Sweetheart had this song stuck in his head so badly, that he ordered the new EP from New Zealand singer, Lorde, all the way from Australia a few weeks ago.
This Saturday, it finally arrived. He put it on the stereo and now we’re equally obsessed. So much so, that we now have a zany plan to go down to New York to see her perform at Webster Hall on a Monday night — the same day her first full length album drops.
There are several things that amaze me about Lorde – née Ella Yelich-O’Connor. One is that she’s 16 years old, which makes her the youngest woman ever to top Billboard’s Alternative songs chart and belies the maturity and shrewd business sense Lorde demonstrates through her lyrics (she writes all her songs), music videos, intentional lack of promotion of her singles, and most of all her exceptional poise and confidence even in live performance. To that last point, notice the absolutely brilliant, minimal production on “Royals” — no synth, one baseline, one drum line, and just Lorde’s voice layered on itself.
Another thing, and in retrospect this is not surprising at all, is that she inhabits the periphery of the music world, if not the world, being from Auckland. It seems to be something she’s quite aware of — in her newest single, “Team”, the chorus references her life away from the lights and glamor of New York, Paris and LA: “We live in cities you’ll never see on screen // Not very pretty but we sure know how to run free”.
There’s something about that outsider perspective, made so not outsider anymore by the internet and mass produced pop culture of course, that allows her to both live into and reject what’s been established by the mainstream.
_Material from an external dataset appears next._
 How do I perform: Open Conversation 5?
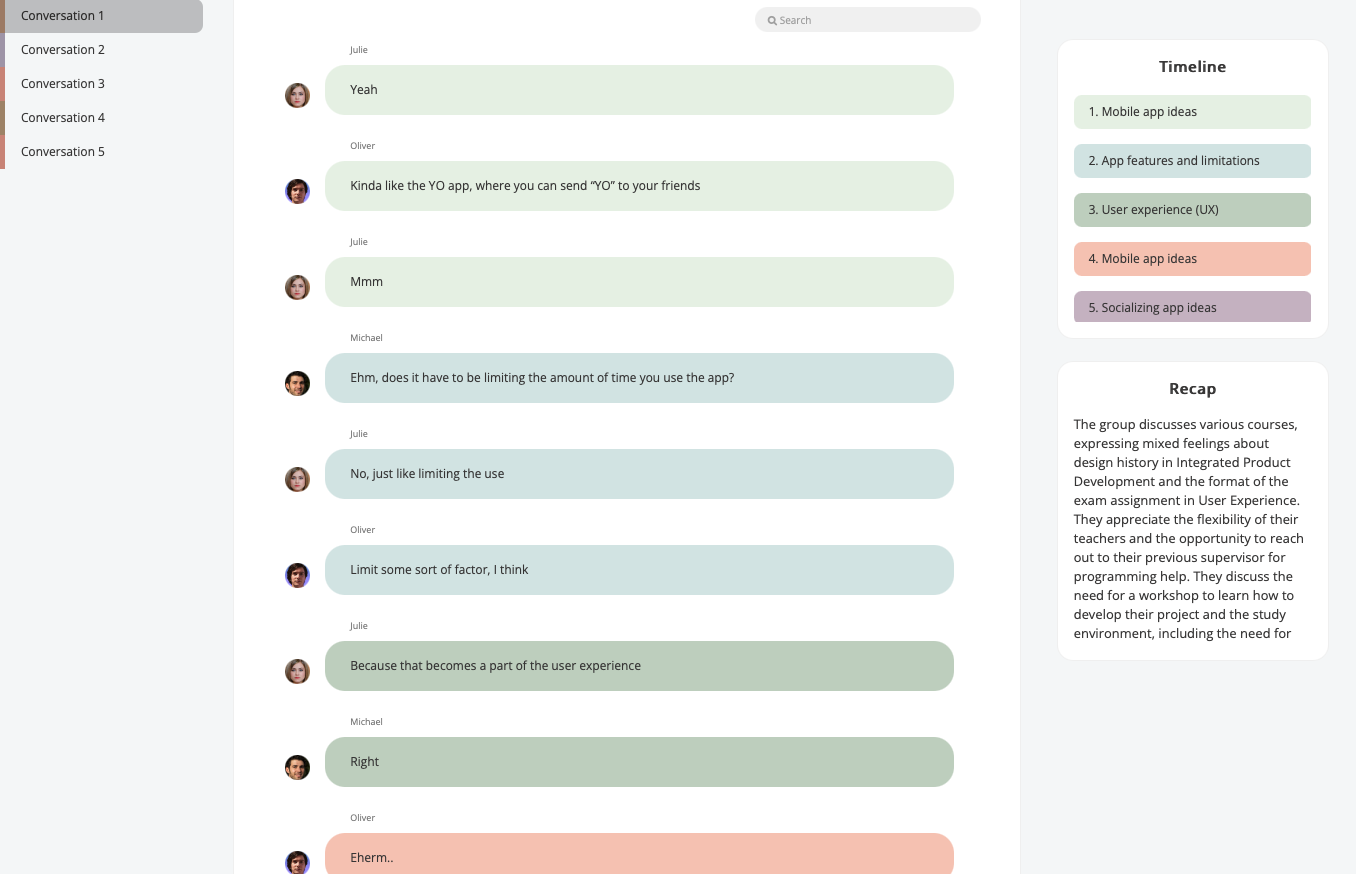tap(63, 152)
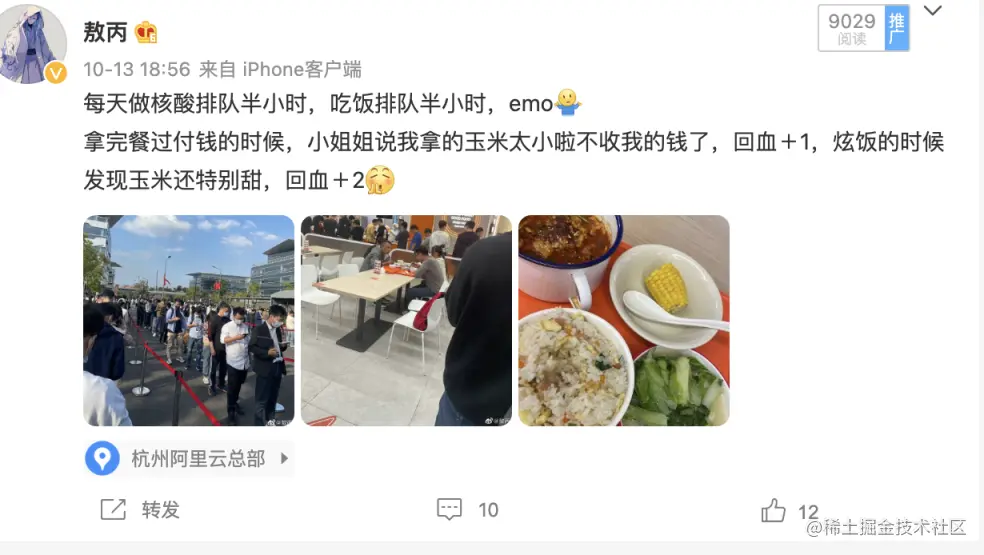Expand the 杭州阿里云总部 location arrow

(284, 458)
In “Royals”, Lorde rejects the material excess glorified by musicians like Kanye West, Rihanna and Jay-Z: “… every song’s like gold teeth, grey goose, trippin’ in the bathroom… / We don’t care, we’re driving Cadillacs in our dreams. / But everybody’s like Cristal, Maybach, diamonds on your time piece. / Jet planes, islands, tigers on a gold leash. / We don’t care, we aren’t caught up in your love affair.”
And it’s not just a matter of preference, there’s an acknowledgment (“And we’ll never be royals // It don’t run in our blood”) that these systems of hierarchy and privilege are only conferred on some and rely on exclusion — an implicit rejection of the American dream that there is but one embodiment of success we can all achieve if we try; a presumption that it’s a dream we all share and want. I’m sure it factors in that she has a white, suburban, middle class family. It’s easier to reject material wealth when you’ve grown up secure.
Brilliant stuff. I’m sure Lorde’s music is absolutely going to blow up once her new album, “Pure Heroine” drops on September 30. And I hope she finds a devoted audience among some of the other amazing young women who are making waves these days fighting gender stereotyping and the incredible pressures being put on women to be perfect yet disempowered.